The broader impact/commercial potential of this I-Corps project targets treatment of ocular trauma, in particular corneal injuries. Ocular trauma treatment requires advanced surgical equipment and specialty surgical centers. The Corneal Transplant Market, currently at 40000 per year in the US is expected to grow at 10.8% from 2017 to 2023. The project targets the wound care market of $18.22 billion (2016), expected to reach $26.24 billion (2023). The societal impact entails enabling rapid care provision to patients like soldiers in combat, to trauma and elderly and pediatric patients, as well as reduction of operative and post-operative costs. The technology can be extended to repairing tissues such as lung, liver, heart or kidneys, expanding its reach and medical benefits to larger populations. This novel chemistry platform aims toward tissue adhesion, but the chemistry could be slightly altered to make materials for a broader range of biomedical applications. Study of such novel material platforms, like understanding of structure-property relationships, offers numerous teaching and outreach opportunities involving students from subject disciplines spanning chemistry, material sciences, chemical, mechanical, and electrical engineering to biology.
This I-Corps project has developed a modified hydrogel to make antimicrobial, hemostatic and highly adhesive glue for surgical applications. This is a material platform to make cost-effective, sutureless, and user-friendly adhesives to heal injury to biological tissue and save operative and post-operative time and cost. The current primary needs for ocular trauma surgery entail operative and postoperative time and cost reduction. Currently, there are no such Food and Drug Administration-approved material platforms to replace the presently used techniques of suturing effectively. The material is expected to enjoy biocompatibility, biodegradability, no toxicity and excellent adhesion to tissues, even in the presence of body fluids.

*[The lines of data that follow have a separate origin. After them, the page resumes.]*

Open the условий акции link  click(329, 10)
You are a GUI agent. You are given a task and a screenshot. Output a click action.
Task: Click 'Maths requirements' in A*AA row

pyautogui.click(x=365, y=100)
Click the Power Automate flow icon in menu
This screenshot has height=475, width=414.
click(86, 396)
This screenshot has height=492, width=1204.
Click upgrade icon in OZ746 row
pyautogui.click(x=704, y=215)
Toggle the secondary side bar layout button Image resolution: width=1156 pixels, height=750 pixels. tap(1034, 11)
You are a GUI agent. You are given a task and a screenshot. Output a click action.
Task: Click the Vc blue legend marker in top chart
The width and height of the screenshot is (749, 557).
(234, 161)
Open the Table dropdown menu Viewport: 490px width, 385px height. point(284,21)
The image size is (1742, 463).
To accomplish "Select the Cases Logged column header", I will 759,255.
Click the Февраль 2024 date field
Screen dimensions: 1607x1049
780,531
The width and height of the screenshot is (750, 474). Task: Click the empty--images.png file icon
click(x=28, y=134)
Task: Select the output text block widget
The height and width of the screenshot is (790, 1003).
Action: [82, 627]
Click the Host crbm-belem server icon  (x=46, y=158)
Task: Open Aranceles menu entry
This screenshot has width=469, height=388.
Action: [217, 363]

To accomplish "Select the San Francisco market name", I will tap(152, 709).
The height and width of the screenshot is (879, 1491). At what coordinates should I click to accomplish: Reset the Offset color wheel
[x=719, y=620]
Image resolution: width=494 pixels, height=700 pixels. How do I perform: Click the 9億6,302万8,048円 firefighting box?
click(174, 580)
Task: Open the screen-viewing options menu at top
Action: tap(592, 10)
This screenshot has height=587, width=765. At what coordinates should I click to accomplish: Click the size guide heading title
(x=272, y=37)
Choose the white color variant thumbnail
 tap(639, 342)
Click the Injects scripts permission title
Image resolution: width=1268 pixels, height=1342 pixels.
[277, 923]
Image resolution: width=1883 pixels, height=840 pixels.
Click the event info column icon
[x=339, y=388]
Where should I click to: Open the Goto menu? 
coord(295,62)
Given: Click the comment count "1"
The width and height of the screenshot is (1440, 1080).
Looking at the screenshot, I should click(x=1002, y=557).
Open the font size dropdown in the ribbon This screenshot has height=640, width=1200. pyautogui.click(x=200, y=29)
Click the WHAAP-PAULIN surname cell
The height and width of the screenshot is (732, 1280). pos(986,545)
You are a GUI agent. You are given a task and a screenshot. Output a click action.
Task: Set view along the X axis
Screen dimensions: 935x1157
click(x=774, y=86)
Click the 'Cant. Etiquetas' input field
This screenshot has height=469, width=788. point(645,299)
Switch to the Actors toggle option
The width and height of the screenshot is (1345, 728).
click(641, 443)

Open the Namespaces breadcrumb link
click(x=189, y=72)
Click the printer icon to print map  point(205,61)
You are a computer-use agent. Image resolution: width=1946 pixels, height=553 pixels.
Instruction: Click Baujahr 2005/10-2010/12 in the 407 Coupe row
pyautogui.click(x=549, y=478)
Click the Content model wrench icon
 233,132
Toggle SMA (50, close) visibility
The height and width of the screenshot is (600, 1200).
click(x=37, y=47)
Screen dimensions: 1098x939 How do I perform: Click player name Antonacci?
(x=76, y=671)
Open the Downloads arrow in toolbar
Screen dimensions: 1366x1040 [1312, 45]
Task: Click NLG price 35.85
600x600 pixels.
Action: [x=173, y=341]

The platform may also aid in blood coagulation, facilitate healing and inhibit bacterial growth. This innovation will potentially circumvent the limitations of current surgical and post-operative approaches in corneal repair, and in the future may be extended to repair of other human tissues.
This award reflects NSF's statutory mission and has been deemed worthy of support through evaluation using the Foundation's intellectual merit and broader impacts review criteria.